# RECORDS FOR THE TASK
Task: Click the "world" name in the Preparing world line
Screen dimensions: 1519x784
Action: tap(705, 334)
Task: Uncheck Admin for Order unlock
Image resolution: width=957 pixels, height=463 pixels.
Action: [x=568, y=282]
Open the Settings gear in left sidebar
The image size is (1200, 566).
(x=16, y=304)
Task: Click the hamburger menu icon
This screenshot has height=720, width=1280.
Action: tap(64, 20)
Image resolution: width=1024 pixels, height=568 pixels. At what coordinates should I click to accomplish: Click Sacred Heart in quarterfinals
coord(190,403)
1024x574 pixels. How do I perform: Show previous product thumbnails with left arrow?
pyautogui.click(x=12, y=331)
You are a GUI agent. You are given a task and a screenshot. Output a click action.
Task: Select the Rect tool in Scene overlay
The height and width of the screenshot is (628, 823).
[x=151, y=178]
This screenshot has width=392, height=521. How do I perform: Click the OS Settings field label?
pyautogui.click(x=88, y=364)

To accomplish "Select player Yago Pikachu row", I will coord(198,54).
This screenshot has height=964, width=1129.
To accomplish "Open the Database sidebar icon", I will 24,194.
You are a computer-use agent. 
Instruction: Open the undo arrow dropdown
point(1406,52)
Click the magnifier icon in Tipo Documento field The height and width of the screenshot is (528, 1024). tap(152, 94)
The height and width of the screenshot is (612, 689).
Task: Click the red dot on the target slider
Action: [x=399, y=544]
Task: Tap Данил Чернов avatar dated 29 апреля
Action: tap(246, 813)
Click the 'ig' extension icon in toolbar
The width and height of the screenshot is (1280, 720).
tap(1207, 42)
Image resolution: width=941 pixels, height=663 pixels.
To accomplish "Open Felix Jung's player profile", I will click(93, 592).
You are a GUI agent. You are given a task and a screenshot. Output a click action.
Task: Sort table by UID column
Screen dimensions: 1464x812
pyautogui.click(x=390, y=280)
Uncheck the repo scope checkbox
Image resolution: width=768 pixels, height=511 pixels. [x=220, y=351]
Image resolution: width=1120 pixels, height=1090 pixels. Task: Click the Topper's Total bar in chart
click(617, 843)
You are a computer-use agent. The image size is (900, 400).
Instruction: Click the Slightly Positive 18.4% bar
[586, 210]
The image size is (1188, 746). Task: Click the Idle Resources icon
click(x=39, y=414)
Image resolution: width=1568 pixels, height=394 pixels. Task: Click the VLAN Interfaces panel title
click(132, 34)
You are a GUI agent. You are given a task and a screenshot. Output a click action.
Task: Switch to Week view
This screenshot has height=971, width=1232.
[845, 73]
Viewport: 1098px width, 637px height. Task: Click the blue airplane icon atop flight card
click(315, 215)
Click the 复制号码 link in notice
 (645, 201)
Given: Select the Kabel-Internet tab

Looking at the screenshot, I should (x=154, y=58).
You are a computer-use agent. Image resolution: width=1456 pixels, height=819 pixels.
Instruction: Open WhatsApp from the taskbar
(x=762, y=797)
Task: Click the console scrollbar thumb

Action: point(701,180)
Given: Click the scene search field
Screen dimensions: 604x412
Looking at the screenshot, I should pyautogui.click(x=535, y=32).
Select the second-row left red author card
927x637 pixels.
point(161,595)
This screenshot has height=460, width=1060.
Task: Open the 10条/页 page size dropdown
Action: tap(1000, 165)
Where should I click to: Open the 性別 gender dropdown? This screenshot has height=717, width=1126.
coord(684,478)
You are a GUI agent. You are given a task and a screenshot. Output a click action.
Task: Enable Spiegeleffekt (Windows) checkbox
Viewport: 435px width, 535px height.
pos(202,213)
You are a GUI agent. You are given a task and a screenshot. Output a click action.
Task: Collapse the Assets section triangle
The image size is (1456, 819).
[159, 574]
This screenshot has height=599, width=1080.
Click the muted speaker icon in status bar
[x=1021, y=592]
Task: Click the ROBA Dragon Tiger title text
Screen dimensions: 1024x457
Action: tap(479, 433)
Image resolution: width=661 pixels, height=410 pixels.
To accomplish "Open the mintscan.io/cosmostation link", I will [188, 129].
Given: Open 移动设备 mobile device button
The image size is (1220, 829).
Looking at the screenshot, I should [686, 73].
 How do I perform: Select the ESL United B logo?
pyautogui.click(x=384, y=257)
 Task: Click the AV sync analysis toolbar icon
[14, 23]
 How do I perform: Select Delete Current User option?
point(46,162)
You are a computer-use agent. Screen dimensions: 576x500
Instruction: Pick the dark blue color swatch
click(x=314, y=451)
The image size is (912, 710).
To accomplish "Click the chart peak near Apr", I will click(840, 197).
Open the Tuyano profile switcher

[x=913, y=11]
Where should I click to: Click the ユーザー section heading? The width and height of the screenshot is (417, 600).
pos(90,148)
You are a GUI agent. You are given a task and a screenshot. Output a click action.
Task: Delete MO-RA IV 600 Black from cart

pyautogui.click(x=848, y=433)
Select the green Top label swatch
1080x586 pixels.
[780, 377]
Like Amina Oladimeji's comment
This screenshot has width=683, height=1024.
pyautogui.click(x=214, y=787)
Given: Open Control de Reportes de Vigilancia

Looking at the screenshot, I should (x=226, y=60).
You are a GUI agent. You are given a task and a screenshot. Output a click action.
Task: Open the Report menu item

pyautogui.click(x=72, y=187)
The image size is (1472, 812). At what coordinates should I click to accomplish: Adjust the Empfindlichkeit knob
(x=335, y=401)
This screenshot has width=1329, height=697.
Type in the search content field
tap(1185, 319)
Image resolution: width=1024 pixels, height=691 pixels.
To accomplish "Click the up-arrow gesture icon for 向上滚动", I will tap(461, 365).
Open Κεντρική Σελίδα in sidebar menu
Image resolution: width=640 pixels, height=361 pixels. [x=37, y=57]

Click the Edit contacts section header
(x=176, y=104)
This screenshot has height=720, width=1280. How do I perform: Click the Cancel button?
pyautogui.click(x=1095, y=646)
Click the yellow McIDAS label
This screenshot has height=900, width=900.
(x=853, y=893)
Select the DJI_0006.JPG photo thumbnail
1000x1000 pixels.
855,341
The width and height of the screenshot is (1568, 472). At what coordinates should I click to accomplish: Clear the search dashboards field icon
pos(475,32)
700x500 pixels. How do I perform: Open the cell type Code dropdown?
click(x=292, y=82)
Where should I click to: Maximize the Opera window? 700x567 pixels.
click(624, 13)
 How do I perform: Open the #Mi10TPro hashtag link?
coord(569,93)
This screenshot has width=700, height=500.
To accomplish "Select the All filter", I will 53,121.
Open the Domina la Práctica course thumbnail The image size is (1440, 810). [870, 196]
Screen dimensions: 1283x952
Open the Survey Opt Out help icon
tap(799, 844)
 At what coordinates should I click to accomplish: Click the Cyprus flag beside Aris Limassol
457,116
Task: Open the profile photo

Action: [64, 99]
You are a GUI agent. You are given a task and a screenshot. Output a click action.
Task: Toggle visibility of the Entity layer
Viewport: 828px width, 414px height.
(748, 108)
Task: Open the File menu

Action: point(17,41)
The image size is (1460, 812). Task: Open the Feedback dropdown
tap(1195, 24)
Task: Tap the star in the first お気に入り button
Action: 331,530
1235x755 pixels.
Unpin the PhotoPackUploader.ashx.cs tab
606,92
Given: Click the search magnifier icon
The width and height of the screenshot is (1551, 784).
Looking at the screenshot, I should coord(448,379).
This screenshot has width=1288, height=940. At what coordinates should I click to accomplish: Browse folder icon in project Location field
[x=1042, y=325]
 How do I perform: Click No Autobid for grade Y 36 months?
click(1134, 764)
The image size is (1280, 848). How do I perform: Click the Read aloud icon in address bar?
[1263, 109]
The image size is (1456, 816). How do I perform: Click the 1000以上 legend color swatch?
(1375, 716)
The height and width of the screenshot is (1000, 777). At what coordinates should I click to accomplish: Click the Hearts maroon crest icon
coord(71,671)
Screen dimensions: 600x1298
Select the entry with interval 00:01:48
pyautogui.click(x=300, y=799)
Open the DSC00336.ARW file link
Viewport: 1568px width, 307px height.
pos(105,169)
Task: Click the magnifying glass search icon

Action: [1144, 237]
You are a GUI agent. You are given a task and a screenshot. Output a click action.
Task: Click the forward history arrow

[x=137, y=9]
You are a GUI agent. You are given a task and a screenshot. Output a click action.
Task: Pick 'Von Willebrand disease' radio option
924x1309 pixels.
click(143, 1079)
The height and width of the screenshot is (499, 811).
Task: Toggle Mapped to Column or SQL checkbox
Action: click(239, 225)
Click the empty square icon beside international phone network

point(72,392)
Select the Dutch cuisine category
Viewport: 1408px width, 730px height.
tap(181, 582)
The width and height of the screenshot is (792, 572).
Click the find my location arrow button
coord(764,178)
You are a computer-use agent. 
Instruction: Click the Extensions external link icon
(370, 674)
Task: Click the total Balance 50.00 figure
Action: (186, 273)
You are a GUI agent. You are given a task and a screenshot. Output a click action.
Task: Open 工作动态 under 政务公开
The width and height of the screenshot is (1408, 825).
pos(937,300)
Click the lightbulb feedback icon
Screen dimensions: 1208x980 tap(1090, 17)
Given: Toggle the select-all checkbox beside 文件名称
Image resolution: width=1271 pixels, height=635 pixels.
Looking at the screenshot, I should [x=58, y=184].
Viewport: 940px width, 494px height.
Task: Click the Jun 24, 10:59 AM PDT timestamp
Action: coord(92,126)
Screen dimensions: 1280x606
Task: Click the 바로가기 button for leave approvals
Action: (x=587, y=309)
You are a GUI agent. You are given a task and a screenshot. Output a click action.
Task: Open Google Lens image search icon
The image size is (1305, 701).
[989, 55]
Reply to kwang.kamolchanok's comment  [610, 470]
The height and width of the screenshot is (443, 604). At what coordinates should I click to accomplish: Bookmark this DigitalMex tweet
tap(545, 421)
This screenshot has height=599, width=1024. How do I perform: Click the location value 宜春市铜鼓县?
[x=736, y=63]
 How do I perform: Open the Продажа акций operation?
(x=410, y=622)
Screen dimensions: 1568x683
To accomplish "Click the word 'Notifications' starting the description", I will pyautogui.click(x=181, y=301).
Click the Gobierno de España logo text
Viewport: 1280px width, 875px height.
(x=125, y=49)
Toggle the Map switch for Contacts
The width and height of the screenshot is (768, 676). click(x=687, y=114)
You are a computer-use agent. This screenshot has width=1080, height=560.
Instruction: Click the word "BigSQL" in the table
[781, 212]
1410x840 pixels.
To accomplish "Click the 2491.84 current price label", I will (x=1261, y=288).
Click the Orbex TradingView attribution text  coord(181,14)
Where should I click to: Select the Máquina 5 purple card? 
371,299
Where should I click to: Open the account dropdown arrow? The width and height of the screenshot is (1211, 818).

# TASK STATEMENT
Tally the lines above that hold "comment" and write the result as a lone number.

# ANSWER SECTION
2